Exercise details:
Lay out each line of the entries below as a Markdown table with the columns Row and Line, numbering the rows and skipping blank lines. Leave the pictures out.

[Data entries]
--- BEGIN ---
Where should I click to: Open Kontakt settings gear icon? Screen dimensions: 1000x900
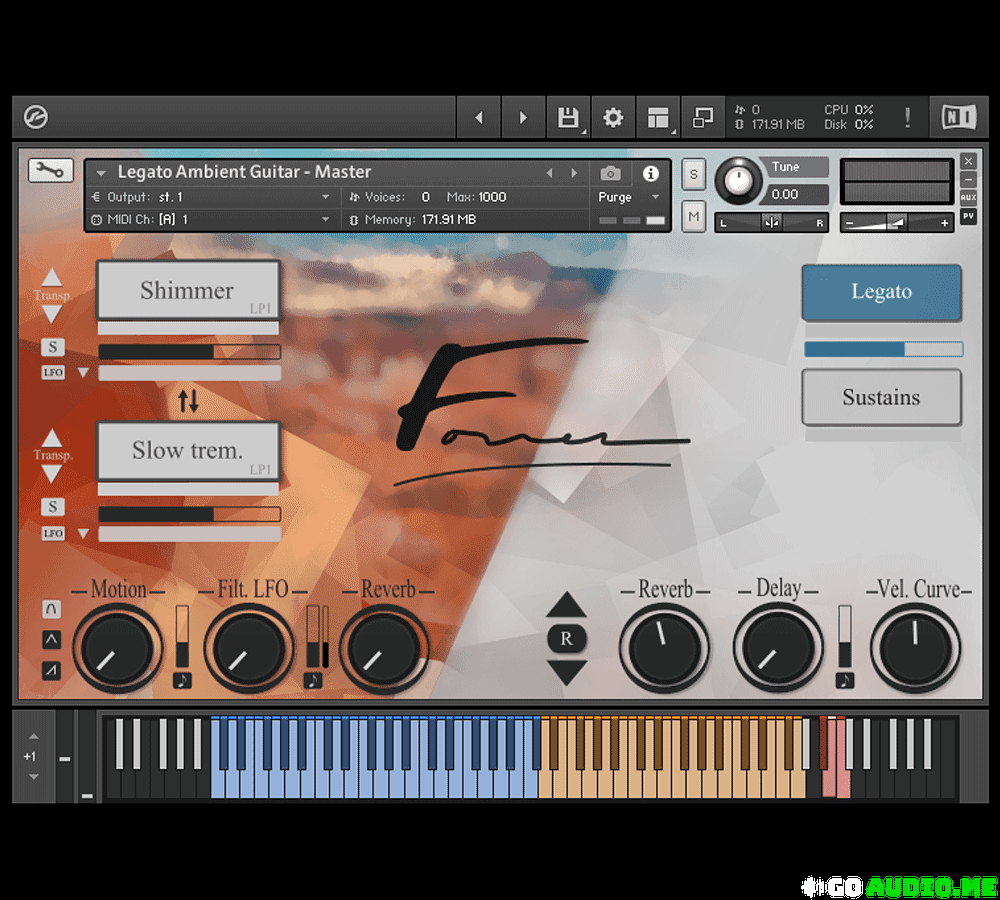pos(613,118)
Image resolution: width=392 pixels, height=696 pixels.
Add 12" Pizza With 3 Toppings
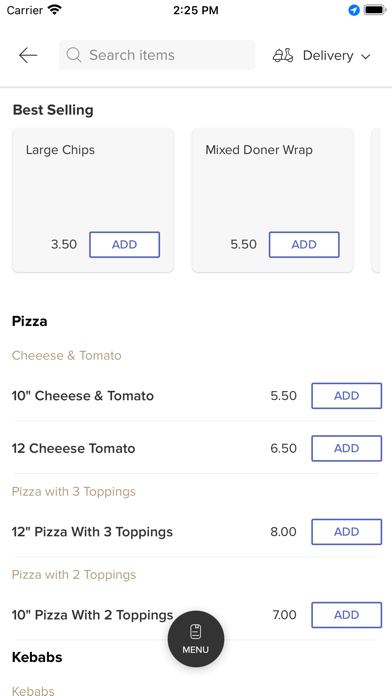coord(347,532)
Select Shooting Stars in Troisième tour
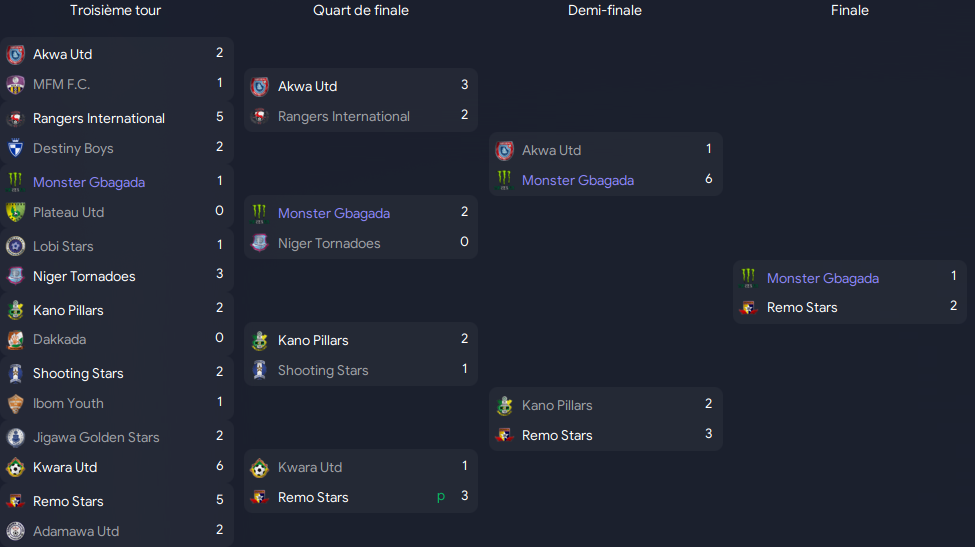This screenshot has height=547, width=975. [x=78, y=373]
--- END ---
Exercise result:
| Row | Line |
|---|---|
| 1 | Where should I click to: Open Kontakt settings gear icon? Screen dimensions: 1000x900 |
| 2 | pos(613,118) |
| 3 | Image resolution: width=392 pixels, height=696 pixels. |
| 4 | Add 12" Pizza With 3 Toppings |
| 5 | coord(347,532) |
| 6 | Select Shooting Stars in Troisième tour |
| 7 | This screenshot has height=547, width=975. [x=78, y=373] |